HUGO – Abri mão da minha carreira. Como executivo, tinha um salário, uma renda. Há mais de um ano não tenho renda. Tenho alguns recursos, que são finitos. Mudei, decidi estabelecer uma nova rota, liguei meu GPS e falei: ´vou por esta rota aqui.´ Uma rota alternativa. Estou feliz com o que estou fazendo, é o processo de construção de uma nova marca, a minha marca, construção de uma nova história. Acredito que a questão financeira vem com o tempo, é sempre uma consequência. Não paro por aqui, projetos novos virão mais pela frente, sempre olhando o impacto que a gente consegue fazer na sociedade e que possa inspirar mais pessoas.
O JOGO – Se arrepende de algo?
HUGO – Não me arrependo, mas há algumas lições aprendidas. A questão do timing do projeto. Iniciei em agosto do ano passado. É o segundo semestre. Então, as empresas, principalmente as que investem no esporte, definem o budget no ano anterior. Entrei praticamente no meio do ano e este é um dos fatores que explicam não ter conseguido patrocínio. Ano passado também foi complicado. Foi pós-pandemia, teve guerra na Ucrânia, teve eleição, teve Copa do Mundo, mas não estou triste não, estou feliz com o resultado. Consegui conhecer muitas pessoas do meio da corrida, do meio esportivo. E certamente levo todo este aprendizado para projetos futuros.

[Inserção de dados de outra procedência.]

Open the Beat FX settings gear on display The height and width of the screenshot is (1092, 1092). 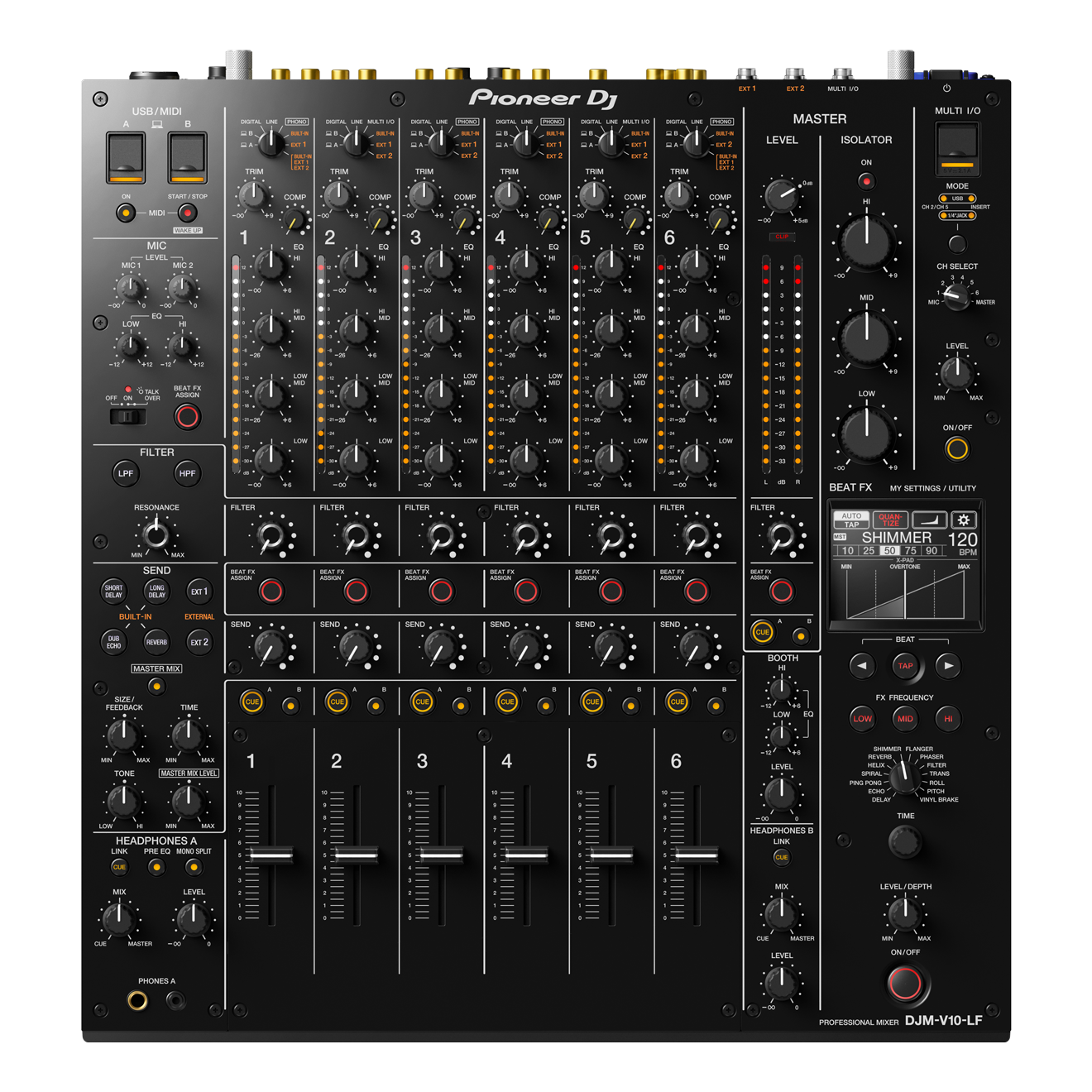pos(965,518)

O JOGO – Faria tudo de novo?
HUGO – O Hugo Farias faria tudo novamente (risos). Na verdade, fará. Faremos novos projetos, novas aventuras.
O JOGO – Para finalizar: foi uma loucura?
HUGO – Foi uma loucura positiva, que esta história possa inspirar outros malucos, outros loucos por ai. Que as pessoas encontrem a loucura positiva que existe dentro delas.